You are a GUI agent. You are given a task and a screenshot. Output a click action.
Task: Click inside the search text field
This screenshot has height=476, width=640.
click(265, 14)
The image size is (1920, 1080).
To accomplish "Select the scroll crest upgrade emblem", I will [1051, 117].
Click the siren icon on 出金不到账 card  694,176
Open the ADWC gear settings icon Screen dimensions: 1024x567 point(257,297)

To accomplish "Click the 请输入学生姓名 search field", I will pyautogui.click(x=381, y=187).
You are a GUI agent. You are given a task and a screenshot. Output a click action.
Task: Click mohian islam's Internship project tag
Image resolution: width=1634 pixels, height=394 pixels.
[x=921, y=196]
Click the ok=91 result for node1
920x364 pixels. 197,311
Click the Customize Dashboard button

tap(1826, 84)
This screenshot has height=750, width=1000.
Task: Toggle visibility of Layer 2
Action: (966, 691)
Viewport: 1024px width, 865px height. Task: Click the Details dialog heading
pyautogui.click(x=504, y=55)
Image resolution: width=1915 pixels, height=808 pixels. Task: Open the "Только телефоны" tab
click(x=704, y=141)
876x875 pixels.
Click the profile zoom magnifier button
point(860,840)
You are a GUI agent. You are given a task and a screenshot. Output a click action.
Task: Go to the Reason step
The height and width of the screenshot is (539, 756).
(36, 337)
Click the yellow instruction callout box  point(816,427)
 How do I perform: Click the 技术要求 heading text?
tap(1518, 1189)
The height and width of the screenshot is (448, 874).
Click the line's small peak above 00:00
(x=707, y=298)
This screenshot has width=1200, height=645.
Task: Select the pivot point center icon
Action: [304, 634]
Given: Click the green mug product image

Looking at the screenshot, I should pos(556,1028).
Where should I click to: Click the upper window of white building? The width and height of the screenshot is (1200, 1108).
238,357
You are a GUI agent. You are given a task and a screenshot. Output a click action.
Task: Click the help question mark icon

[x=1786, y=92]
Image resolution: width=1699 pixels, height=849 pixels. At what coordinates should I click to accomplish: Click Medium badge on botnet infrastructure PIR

**SHORT PROBLEM:**
Reproduce every row above word for word, keeping the original line breaks.

**RESPONSE TO THE EXERCISE:**
You are a GUI agent. You are given a task and a screenshot. Output a click action.
Task: Click inside the search text field
This screenshot has height=476, width=640.
click(265, 14)
The image size is (1920, 1080).
To accomplish "Select the scroll crest upgrade emblem", I will [1051, 117].
Click the siren icon on 出金不到账 card  694,176
Open the ADWC gear settings icon Screen dimensions: 1024x567 point(257,297)

To accomplish "Click the 请输入学生姓名 search field", I will pyautogui.click(x=381, y=187).
You are a GUI agent. You are given a task and a screenshot. Output a click action.
Task: Click mohian islam's Internship project tag
Image resolution: width=1634 pixels, height=394 pixels.
[x=921, y=196]
Click the ok=91 result for node1
920x364 pixels. 197,311
Click the Customize Dashboard button

tap(1826, 84)
This screenshot has height=750, width=1000.
Task: Toggle visibility of Layer 2
Action: (966, 691)
Viewport: 1024px width, 865px height. Task: Click the Details dialog heading
pyautogui.click(x=504, y=55)
Image resolution: width=1915 pixels, height=808 pixels. Task: Open the "Только телефоны" tab
click(x=704, y=141)
876x875 pixels.
Click the profile zoom magnifier button
point(860,840)
You are a GUI agent. You are given a task and a screenshot. Output a click action.
Task: Go to the Reason step
The height and width of the screenshot is (539, 756).
(36, 337)
Click the yellow instruction callout box  point(816,427)
 How do I perform: Click the 技术要求 heading text?
tap(1518, 1189)
The height and width of the screenshot is (448, 874).
Click the line's small peak above 00:00
(x=707, y=298)
This screenshot has width=1200, height=645.
Task: Select the pivot point center icon
Action: [304, 634]
Given: Click the green mug product image

Looking at the screenshot, I should pos(556,1028).
Where should I click to: Click the upper window of white building? The width and height of the screenshot is (1200, 1108).
238,357
You are a GUI agent. You are given a task and a screenshot. Output a click action.
Task: Click the help question mark icon

[x=1786, y=92]
Image resolution: width=1699 pixels, height=849 pixels. At what coordinates should I click to accomplish: Click Medium badge on botnet infrastructure PIR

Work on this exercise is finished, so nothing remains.